May be? May be a lesser evil? That's an understatement. When banks aren't lending money that's kind of, sort of, a major problem.
Obama said last week, "We're going to have to stop talking about budget reform and totally embrace it" in order to "make a change in the way Washington does business" on the budget. Genuine budget reform will require either deep spending and benefits cuts, or tax increases, or both.
True.
Little of the federal budget is discretionary; most is entitlements (Social Security, Medicare and Medicaid), defense and payments on the debt. If you ended agriculture subsidies, shut down the National Park Service, abolished NASA and the Environmental Protection Agency, stopped all federal support for education, and canceled all pending Pentagon weapons programs, there would still be federal deficits.
Yawn... So what?
There just isn't any way out of the debt mess that does not involve long-term tax increases;
Falling asleep... Everyone knows this.
or Social Security cuts (perhaps eliminating benefits to any senior whose household income is above $50,000 annually);
Yeah, yeah, only that doesn't matter since Social Security is really just a Ponzi scheme with transparency. Birth rates rise and fall. In 30 years, with just a few tweaks, we could even lower the Social Security threshold.
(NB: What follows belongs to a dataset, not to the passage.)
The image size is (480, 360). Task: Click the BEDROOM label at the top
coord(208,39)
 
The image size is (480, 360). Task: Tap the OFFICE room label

or Medicare reduction (perhaps requiring seniors to pay for half their care).
Okay, Medicare is a problem. But no one wants to do anything about it. Why? Because old people vote and for many of them it's the only way they can get health insurance. What private company is going to insure an eight-one year old male with a long list of problems? With private health insurance, there are going to be some losers—children and the elderly in this case.
The question should be about cutting Medicare, it should be how to we reduce medical costs on the whole? That would save billions.
Someone in Congress should introduce the Future Dramatic Spending Cuts Act, which would require big spending cuts, but only once everyone who voted for the bill has left office.
The jokes write themselves people! The joke write themselves... sigh.
With each passing year that the United States refuses to deal with its deficit, the problem gets worse, owing to the compounding of interest... For the past three George W. Bush budgets and at least the first Obama budget, the country is borrowing, borrowing, borrowing as if tomorrow will never come.
And with this he goes back to the N.F.L. Look, part of the reason the U.S. is able to borrow, borrow, borrow is because the U.S.A. has more assets than anyone else. To compare it to the financial crisis is flat out wrong. What happened there was that people with few assets were given homes or credit lines they couldn't afford. What's happening with the federal government is much different. Should we be concerned with government spending? By all means yes, but it doesn't work the way Mr. Easterbrook wants it to work. The Federal government can borrow because Americans and non-Americans want to lend their money to the U.S. And when these people buy Treasury bonds, the U.S. usually don't lose too much money (if any) on the deal because interest rates on those bonds are so low.